O Escriba Analfabeto
Imagine a seguinte situação:
Você quer criar um personagem para uma campanha em um cenário antigo, e decide que ele vai ser um escriba – uma pessoa capaz de ler e entender textos escritos na sua e em outras linguagens, bom para fazer pesquisas em bibliotecas e aprender conhecimentos ocultos.
Você passa pelas imensas listas de Vantagens, Desvantagens, Méritos, Falhas, Talentos, Perícias, Conhecimentos e outros. Após um bom tempo contabilizando pontos de personagem, você finalmente conclui. Seu personagem está pronto, do jeito que você visualizou.
Em um determinado momento, o Mestre do Jogo pede para você fazer um teste para conseguir ler um pergaminho particularmente deteriorado, e você percebe que… se esqueceu de comprar a característica de Ler e Escrever, e agora você tem um escriba analfabeto.
O que fazer agora? O MJ pode assumir que você sabe ler e escrever, afinal, você é um escriba. Mas isso pode ser injusto com os outros jogadores, porque eles também gastaram horas computando seus pontos. O MJ pode conceder a todos os pontos adicionais para corrigir esses e outros problemas, mas isso pode mudar o nível de poder da campanha e custar alguns minutos de jogo até que todos se preparem. Mas também não dá para deixar seu personagem dessa maneira.
O exemplo acima é exagerado, é claro, e sempre é possível contornar esse tipo de situação. Mas existem situações mais realistas em que algo semelhante pode acontecer. Além disso – e esse é o ponto principal – um sistema supostamente aberto e flexível não deveria permitir que você gaste horas criando o personagem e não consiga materializar a sua visão.
Pessoas – ou o que quer que o personagem represente – são coisas bastante complexas. Quando você o imagina, há uma série de características que você tem em mente, mas também há muitas outras que você só descobre após algum tempo pensando sobre ele, ou até mesmo após algumas (ou várias) sessões de jogo.
Há uma série de soluções em relação a isso no mundo dos RPGs.

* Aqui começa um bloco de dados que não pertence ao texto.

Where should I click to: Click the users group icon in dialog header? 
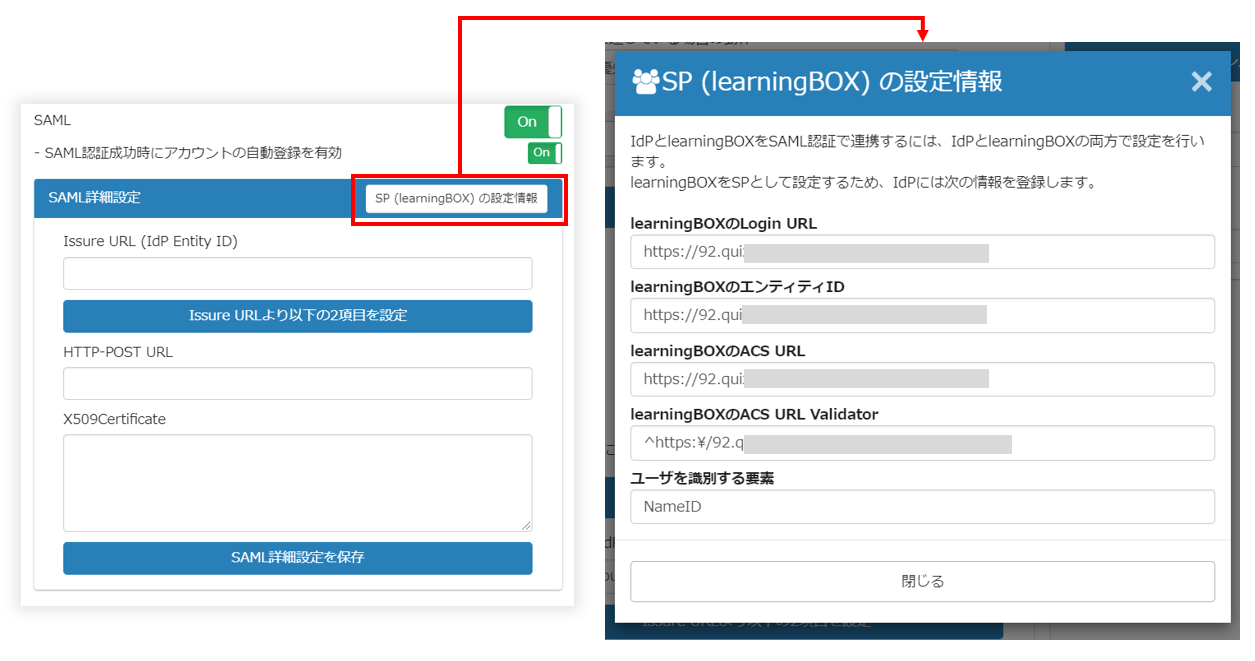(x=646, y=81)
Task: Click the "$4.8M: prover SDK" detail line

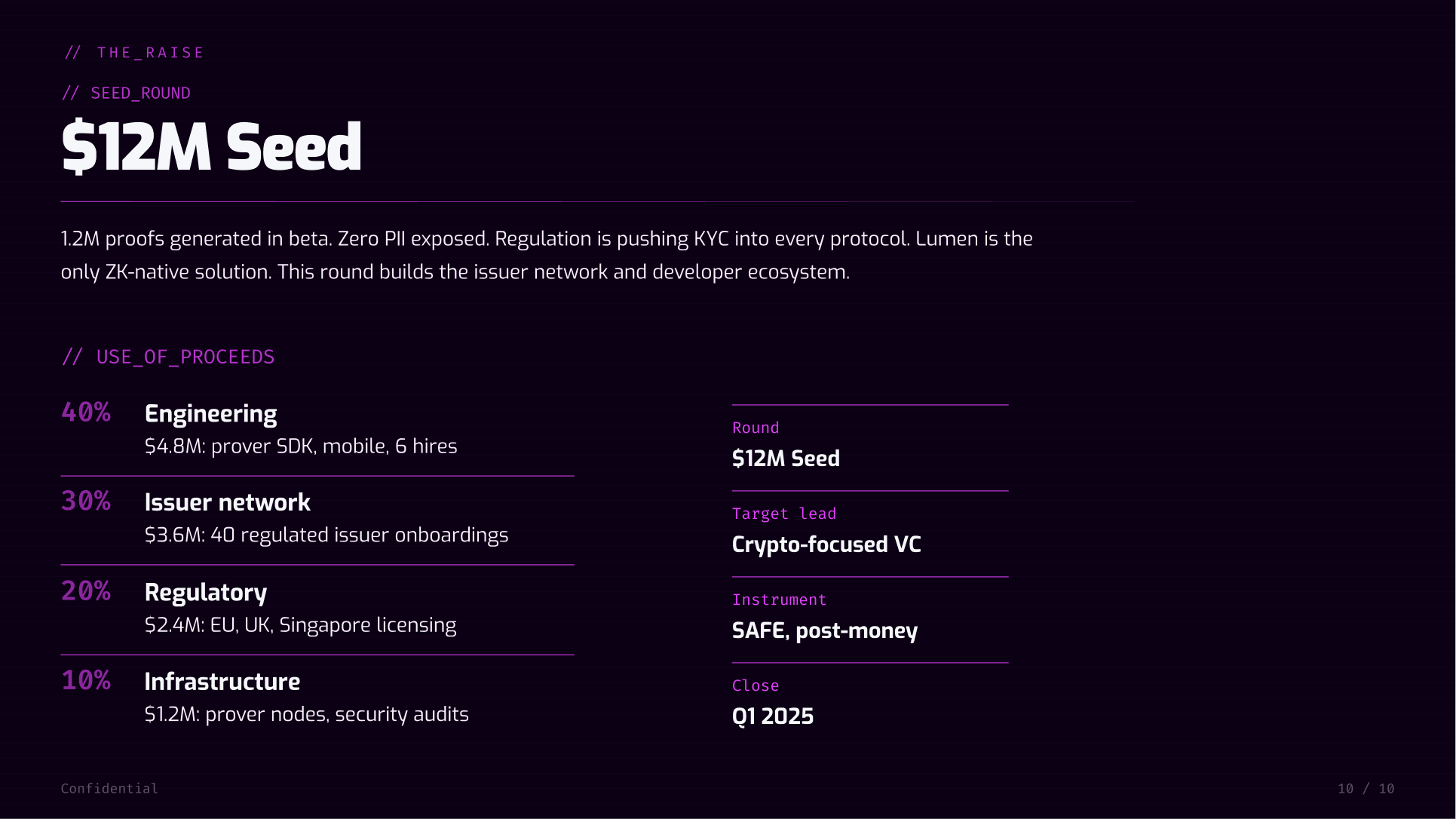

Muitos permitem a combinação de estereótipos para gerar uma personalidade mais complexa. É o caso dos sistemas baseados em d20, em que você escolhe raças e classes. Por outro lado, há sistemas que oferecem uma série de características menos abrangentes, e supõem que você faça as escolhas que achar adequadas, como o GURPS, por exemplo. A grande maioria fica em algum lugar intermediário.
Mas todos eles são limitados. Não é realista esperar que um sistema, não importa o quanto ele seja detalhado, seja capaz de conter todas as características que descrevem seu personagem. O melhor tipo de solução que eu já vi é a provida por descrições abertas: você escolhe um ou alguns conceitos que descrevem o seu personagem, mas não associa a eles uma série de modificadores ou habilidades especiais. Ao contrário, o Mestre do Jogo e os jogadores decidem, durante a sessão, se um ou outro estereótipo se aplica. E, caso você descubra alguma particularidade não prevista, é fácil combinar com o MJ como inclui-la.
É claro que isso não é uma solução perfeita, mas ela tem algumas vantagens. Como não é necessária uma relação completa de características, criar seu personagem se torna muito mais um exercício de descrevê-lo do que atribuir números. Além disso, é interpretando o personagem conforme sua descrição que o jogador recebe vantagens, então isso estimula o role-playing. Por fim, essa forma pode incentivar a troca de ideias entre jogadores e Mestre, o que sempre torna o jogo interessante.